ここまでやればAuthenticatableトレイトがうまくやってくれるはずです。
内訳の解説
ログインの判定ですが大まかに以下のようなかんじです。(今回直接関係しない部分は省いています)
-
Illuminate\Foundation\Auth\AuthenticatesUsers
が組み込まれたLoginControllerにはlogin
メソッドが追加されるので、ルーティングからlogin
メソッドが呼ばれる。 - loginメソッドから同じトレイトのattemptLoginが呼ばれてSessionGuard::attemptにログインに必要なフォーム入力値が渡される。
AuthenticatesUsers.php
protected function attemptLogin(Request $request) { return $this->guard()->attempt( $this->credentials($request), $request->filled('remember') ); }
- EloquentUserProvider::retrieveByCredentials
password
以外の項目を材料に該当するユーザーのレコードを検索。
ここでレコードが見つからなければ失敗。 - EloquentUserProvider::validateCredentialsで
password
項目とモデルのgetAuthPassword()
がハッシュとして対応していればログイン成功。
(ハッシュとして対応をチェックするので、モデル側の値はハッシュ化されている必要あり)

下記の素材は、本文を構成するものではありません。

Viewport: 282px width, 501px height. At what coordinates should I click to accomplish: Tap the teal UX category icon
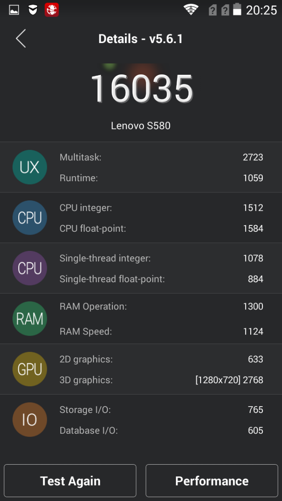point(30,167)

LoginController::attemptLoginでtrue
が返る。 - LoginController::sendLoginResponseでログインセッションの書き込みとリダイレクトが実行される。
認証に使用するモデルはIlluminate\Foundation\Auth\User
(Authenticatable
)を継承しているので、その中で継承しているgetAuthPasswordをオーバーライド
https://laravel.com/api/10.x/Illuminate/Auth/Authenticatable.html#method_getAuthPassword
また、EloquentUserProviderをオーバーライドでも対応可能です。
暗号化された値を用いない場合などはそのほうがよさそうですね。
https://qiita.com/hkusaba/items/c5a7f43a6312a259f200
こちらの記事が参考になります。